Alright.
Even though its not really needed, and complicates things more, I was oddly attracted to the variable length instructions. I realize this would be a bit less attractive if it wasn't _my_ project, but I wanted to anyways. My basic design was one byte for the instruction (could be divided into two nibbles, one for the type, one for the actual instruction), and one byte for the registers. This allowed me 255 instructions max, and max 16 registers.
I then just started listing off the registers I needed. I could try to make up my own method of keeping track of the stack, base and instruction pointers, but I didn't really care enough. I also liked the _cdecl method of function calling in assembly, so I kept with that design as well. This meant a return register. The rest were split between caller and callee save registers, and I tried to give them a decently easy to remember mnemonic. Compare that to x86! I also realized I needed a null register which would indicate no register was used for operations (ie a `mov *(0x0), %ret` where there is no register for the first argument). I think I'll enforce this convention to make %null a little more useful. Unless the user tries really hard, I'll prevent anything from changing the contents of null from 0, making it useful for comparisons, and popping unwanted data.
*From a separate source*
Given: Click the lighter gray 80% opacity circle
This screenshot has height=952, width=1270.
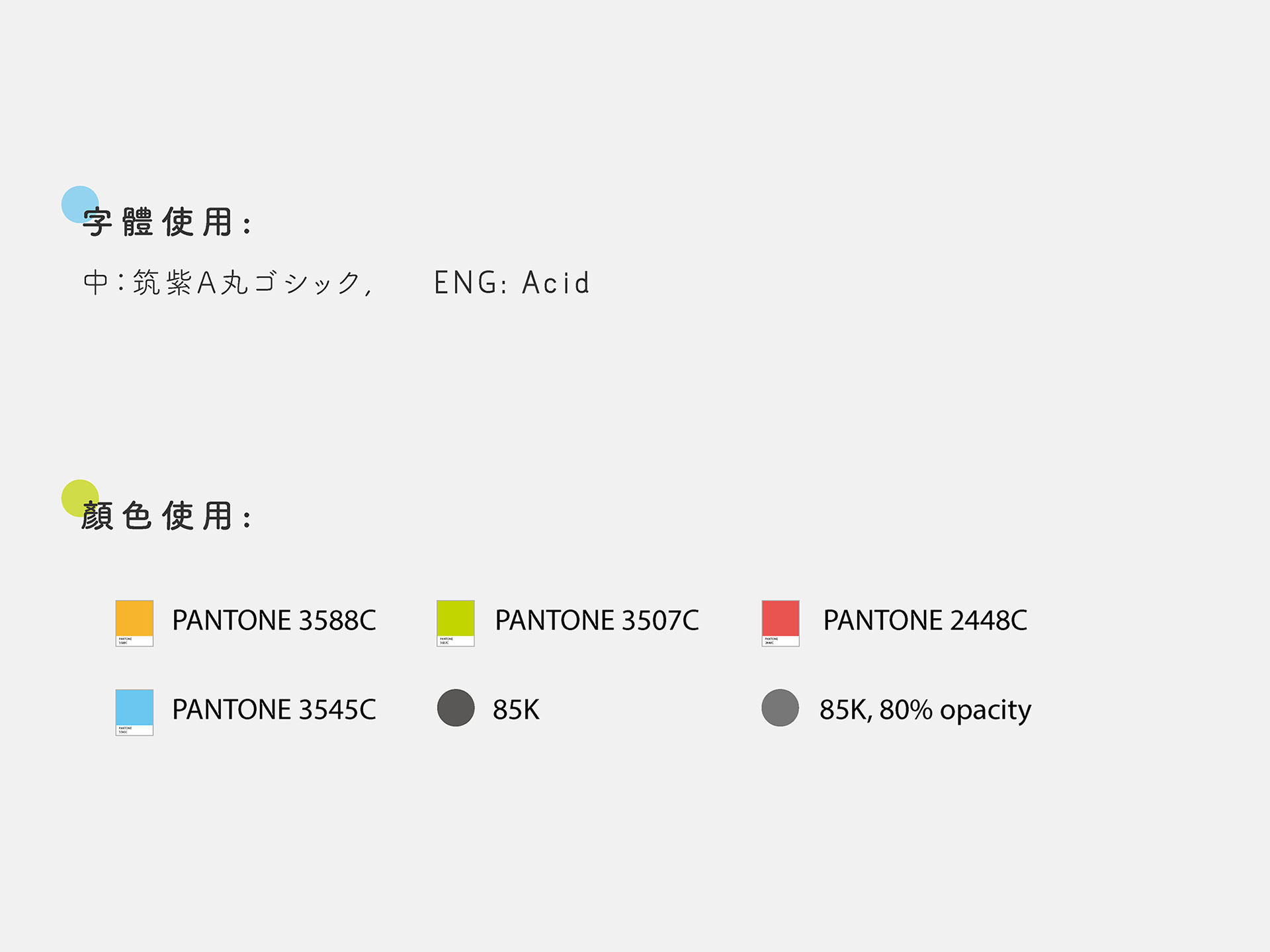Looking at the screenshot, I should coord(781,707).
I haven't decided on audio. It might be a set of sys calls that manipulate oscillators. The graphics interface is quite literally just manipulating the program memory. You can see the registers in the lower left corner of the video I linked.
I've wanted to make a language where the memory and the graphics output were interlinked. Meaning your memory was always visible and you had to balance memory usage and graphics usage. For some reason it took me too long to realize I needed to make a VM to make that a reality. Because of that goal, I decided to design the VM around a simplistic goal of having all program memory in one block. While this isn't realistic (a real machine wouldn't have its registers stored in the same memory as stored memory), I decided I didn't care.
So in the end, there was one core idea I wanted to play with, but I also wanted to teach myself more about ISA design and explore that area more.
I still dont understand why it requires a VM. What do you mean by 'interlinked' and 'always visible'. What does C lack that means this would not be possible? Does 'balance memory usage and graphics usage' refer to designing for very small systems with only a few megabytes?
Yeah, you could do it in C. I just didn't want to. The other part was that I wanted to make a language. I didn't want to piggyback off of something else.
I mean interlinked is that your memory that you have to use for your application is also the memory that gets treated as a pixel buffer. So when you want to draw, you write directly to your pixel buffer. When I mean balancing memory usage and graphics usage I mean if you use too much memory, too much screens real-estate would be used.
Yeah, it should compile to JS, I'll probably look into doing that at a later point in time.